Fiddling while Rome burns, and feeling all the feels as it does 🔥

Misery and happiness
Photo by Eduardo Jr. Lopez / Unsplash

The other day I cheered you up, demonstrating that we're all in this together by writing about being glum. As suspected, it didn't last for too long and I think by later on that day I'd already started working on the following day's Daily Reminder.

These things happen. I don't tend to take them too seriously, because if I do, they have a habit of sticking around for longer!

🤷🏻‍♂️

As always with these low states of consciousness, the first thing a mind does is observes it and asks, Why?!

And then goes to great lengths to deliver a long list of reasons why we're in a low mood, created from all the data it's collected in the past, right up to just moments ago.

So. Many.
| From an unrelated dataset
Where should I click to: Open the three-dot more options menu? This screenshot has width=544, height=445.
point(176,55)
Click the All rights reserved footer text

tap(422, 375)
Reasons.

(But usually from its list of greatest hits, eh? i.e. your biggest fears 👹)

I don't tend to take those too seriously either, because it's like whack-a-mole: reason one away, and another'll just pop up in its place.

But… we do live in a world of form, and lest we slip into spiritual bypass, it's worth honouring those feelings and exploring the misery from time to time, and blimey, I hadn't realised how much of The (bad) News I'd been properly taking on board.

Until I read this piece from Caitlin Johnstone, about being well-informed and happy.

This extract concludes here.